Dirigé par la chercheuse en santé publique Molly M. Scanlon, le groupe a publié à la mi-avril un premier guide destiné aux architectes qui doivent épauler les autorités sanitaires dans la transformation de bâtiments tels qu’hôtels, arénas ou centres communautaires en cliniques temporaires, pavillons d’accueil ou lieux de quarantaine.

Dans le même esprit, la firme new-yorkaise HKS Architects a publié une série d’études conceptuelles en vue de la conversion d’hôtels, d’écoles secondaires et autres grands édifices en hôpitaux de campagne.

L’AIA a par ailleurs mis en ligne une carte collaborative où les architectes sont invités à afficher et à décrire leurs réalisations visant à lutter contre la pandémie.

Fabrication numérique d’écrans faciaux

Prototype d’écran facial, Foster + Partners. Photos : Aaron Hargreaves

Votre firme possède une imprimante 3D ou une machine de découpe au laser ? Ces appareils pourraient être mis au service de la production d’écrans faciaux pour les travailleurs de la santé.

L’hôpital Michael Garron de Toronto a en effet sollicité les propriétaires d’imprimantes 3D, leur demandant de produire des serre-tête d’écrans faciaux selon des plans dessinés par un enseignant torontois spécialisé en robotique.

D’autres appels semblables ont été lancés à travers le monde, y compris au Québec, sur le site Covid3dqc.ca.

Au Royaume-Uni, HTA Design est de ceux qui ont répondu présents. Quatre de ses imprimantes 3D, maintenant installées chez des employés de la firme, servent à la production d’écrans faciaux pour le personnel soignant. Il faut 30 minutes pour en imprimer un exemplaire.

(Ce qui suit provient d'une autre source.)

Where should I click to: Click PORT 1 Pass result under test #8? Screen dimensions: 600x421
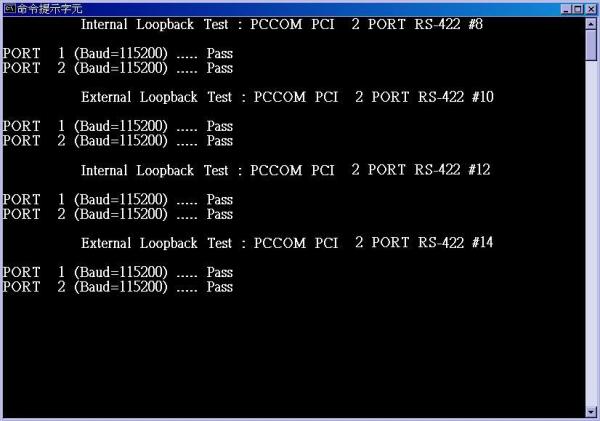click(220, 54)
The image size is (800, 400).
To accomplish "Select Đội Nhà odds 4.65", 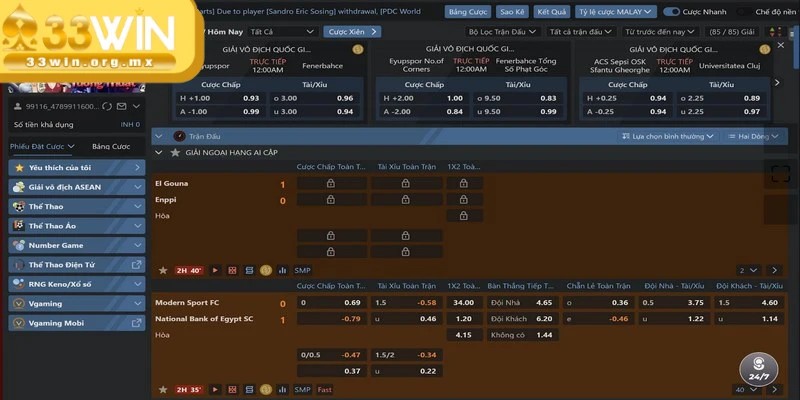I will coord(543,302).
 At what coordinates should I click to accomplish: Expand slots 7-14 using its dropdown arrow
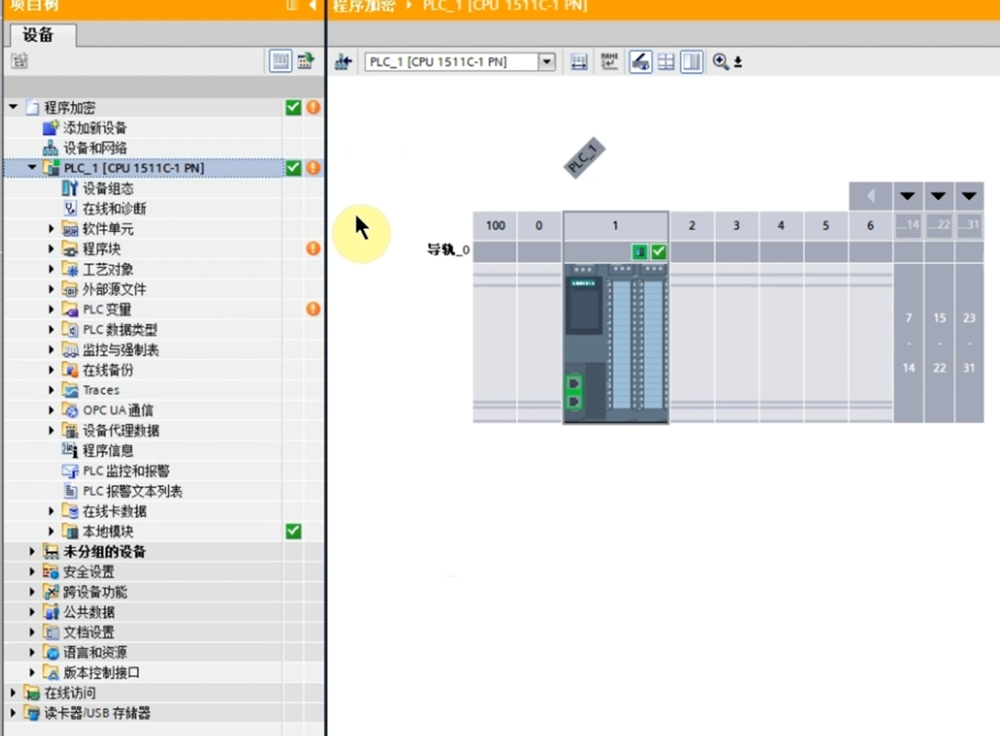click(908, 195)
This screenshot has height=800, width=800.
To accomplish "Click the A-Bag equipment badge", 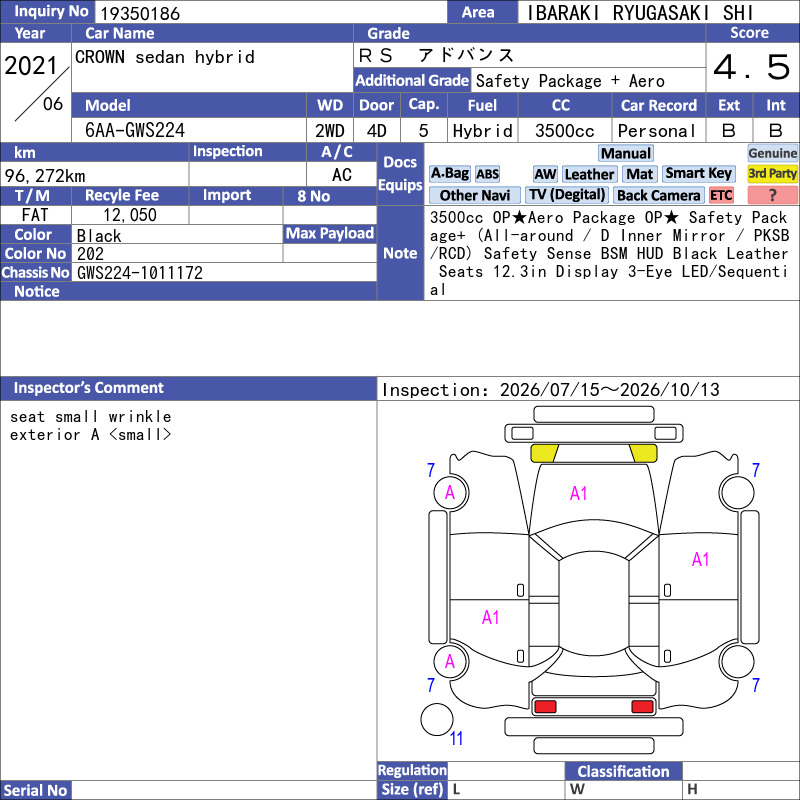I will (449, 174).
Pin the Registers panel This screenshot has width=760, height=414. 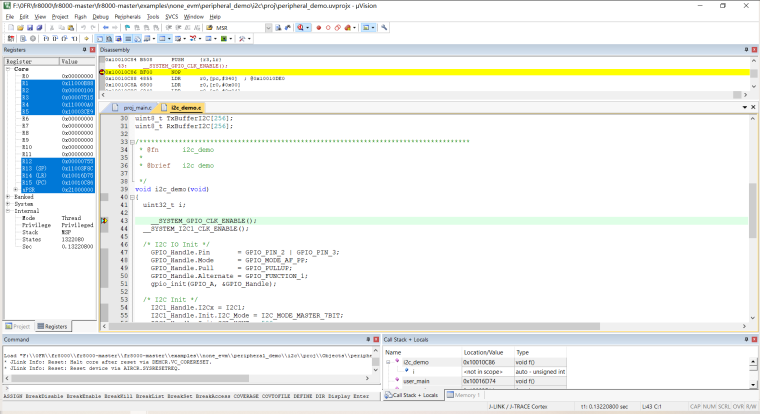pyautogui.click(x=83, y=49)
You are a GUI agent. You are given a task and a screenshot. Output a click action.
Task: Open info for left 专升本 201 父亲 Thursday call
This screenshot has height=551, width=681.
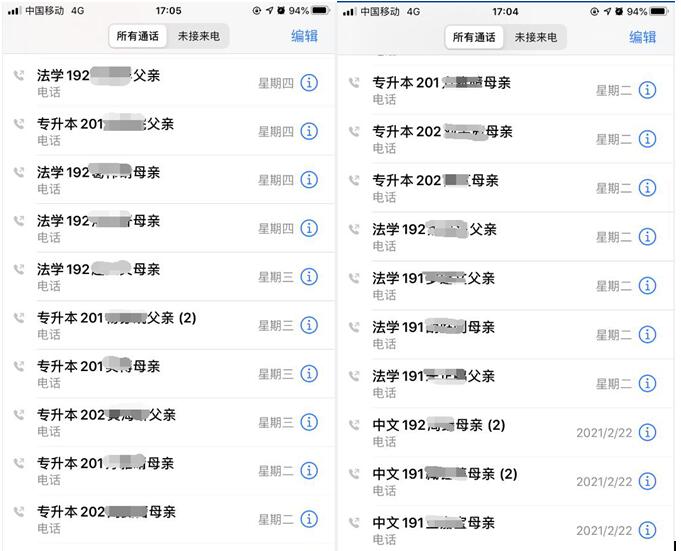pyautogui.click(x=309, y=131)
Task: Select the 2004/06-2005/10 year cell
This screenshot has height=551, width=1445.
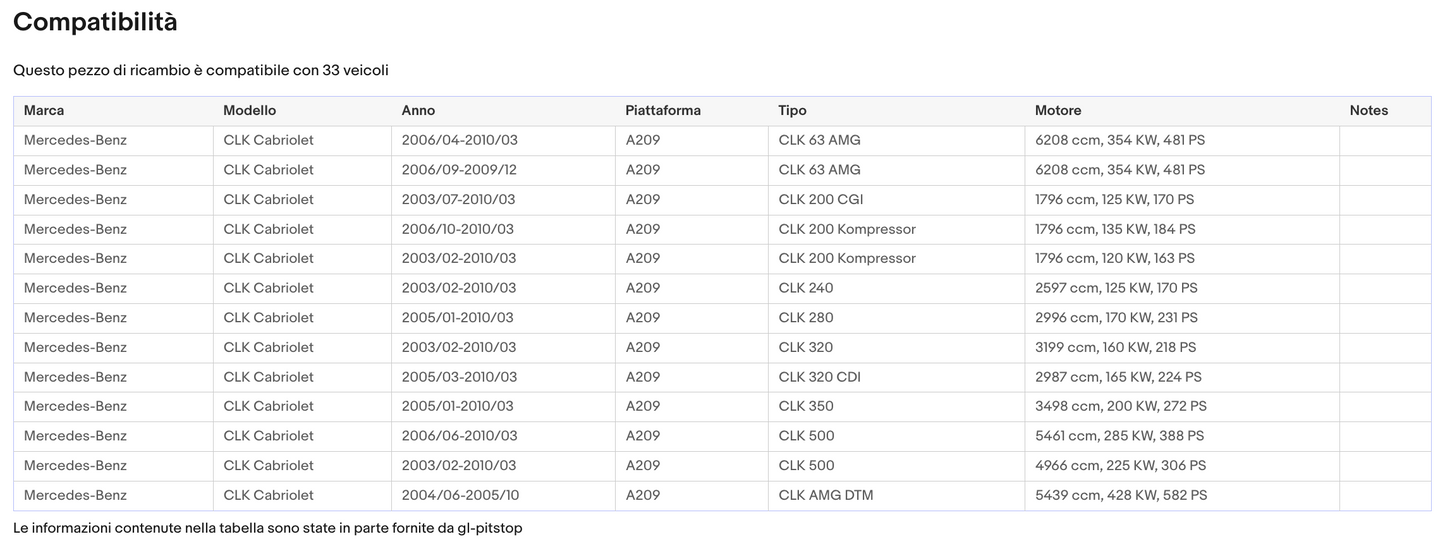Action: coord(460,495)
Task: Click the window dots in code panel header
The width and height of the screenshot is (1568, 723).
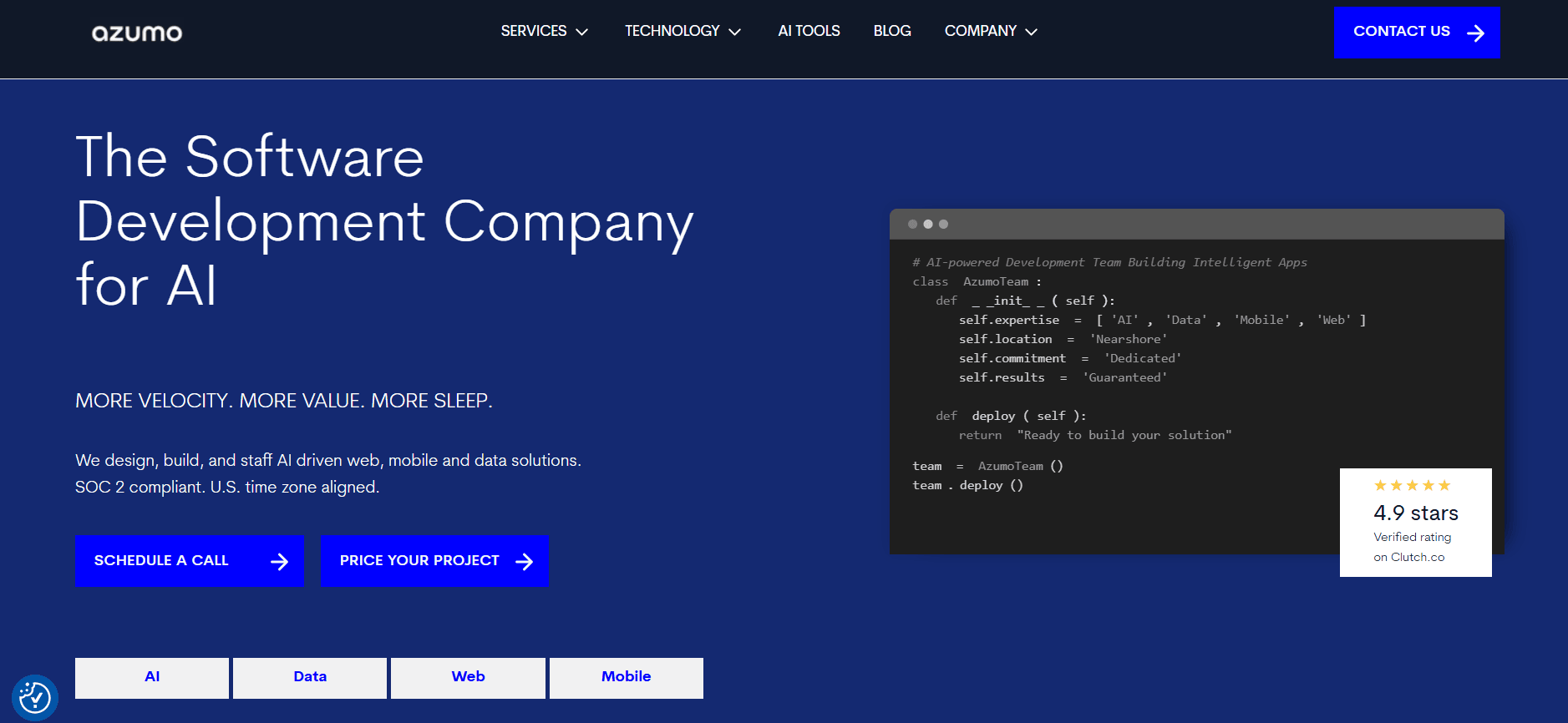Action: pos(927,225)

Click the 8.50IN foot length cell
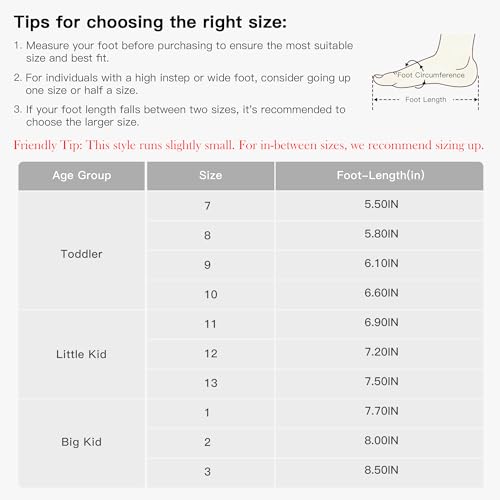pyautogui.click(x=380, y=471)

La firme britannique Forster + Partners s’est quant à elle tournée vers la découpe au laser pour produire le prototype d’écran facial qu’elle a mis au point et dont elle a publié les plans sous licence Creative Commons. « Avec une seule machine à découper, nous avons réussi à tailler et à assembler les pièces de 1000 écrans faciaux en une journée », lit-on sur le site Web de la firme.

Réutilisable, ce prototype serait en outre facile à démonter pour le nettoyage et la désinfection. Il contribuerait ainsi à réduire l’empreinte écologique de la production d’équipement médical. Il est actuellement à l’essai dans des hôpitaux londoniens.